La magicienne sursauta et se retourna. Enterich contemplait le corps du doppelganger, placé dans un caisson de stase.

— Mort ?

— Etendu pour le compte par Sally Tsung.

— Quel dommage. J’aurais payé cher pour avoir ce qui intéressait tant M. Haesslich.

— On a trouvé une puce dans le datajack du double, et deux autres dans un mini-lecteur implanté sous sa peau. D’après moi, c’est le programme qui lui permettait d’avoir les compétences professionnelles du vrai Konrad Hutten.

Enterich ne montra aucun intérêt pour la question.

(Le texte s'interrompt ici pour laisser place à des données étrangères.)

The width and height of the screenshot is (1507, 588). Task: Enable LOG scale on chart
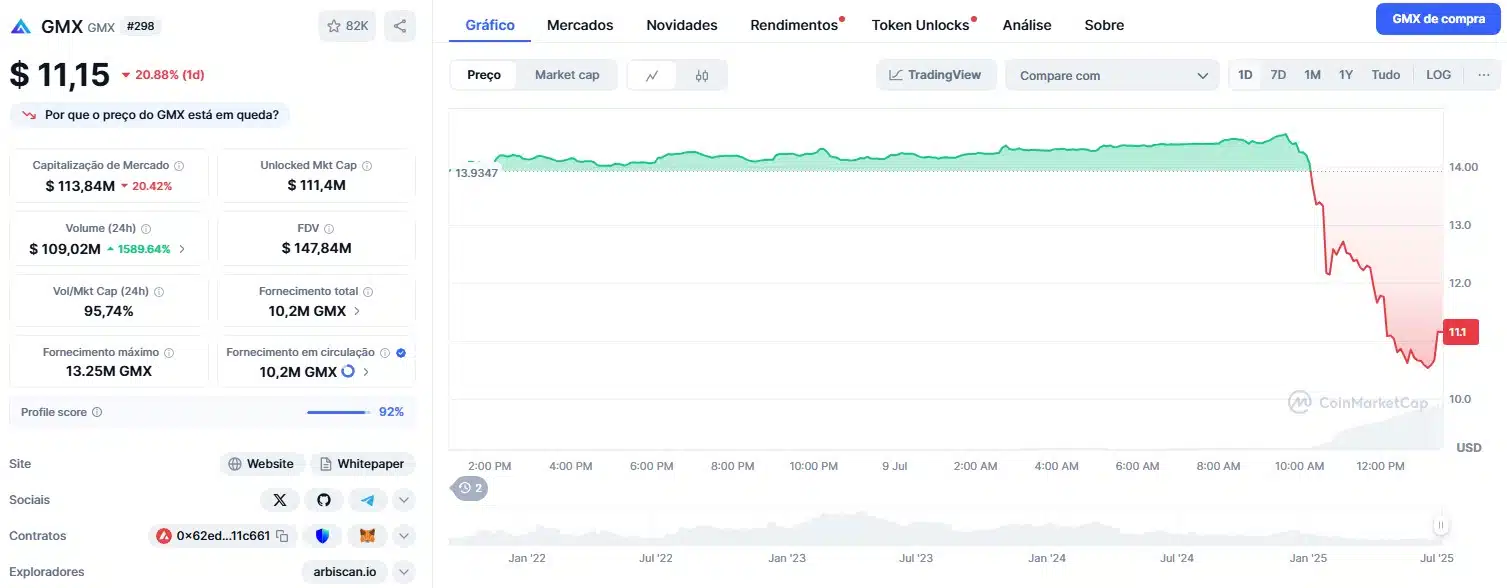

— Si vous n’en voulez pas, je pourrai peut-être les vendre ailleurs, histoire de couvrir mes frais…

— Jacqueline, le double était le centre de cette opération. Vous deviez me le livrer vivant.

— Désolée, je n’ai rien pu faire… Vous tirerez peut-être quelque chose de l’autopsie. Les labos de Genomics sont costauds…

— Espérons…

Enterich se pencha de nouveau sur le cadavre. Jacqueline s’ approcha…

… Et fit la moue. Quelque chose clochait. Dans le caisson, la créature aurait dû se conserver indéfiniment.

Elle se décomposait à toute allure.

La sasquatch vérifia le tableau de commande du caisson. Tout fonctionnait normalement.

Le poing d’Enterich s’abattit sur le couvercle en Transparex de l’unité de stase.

Jacqueline recula. Son maître était très mécontent.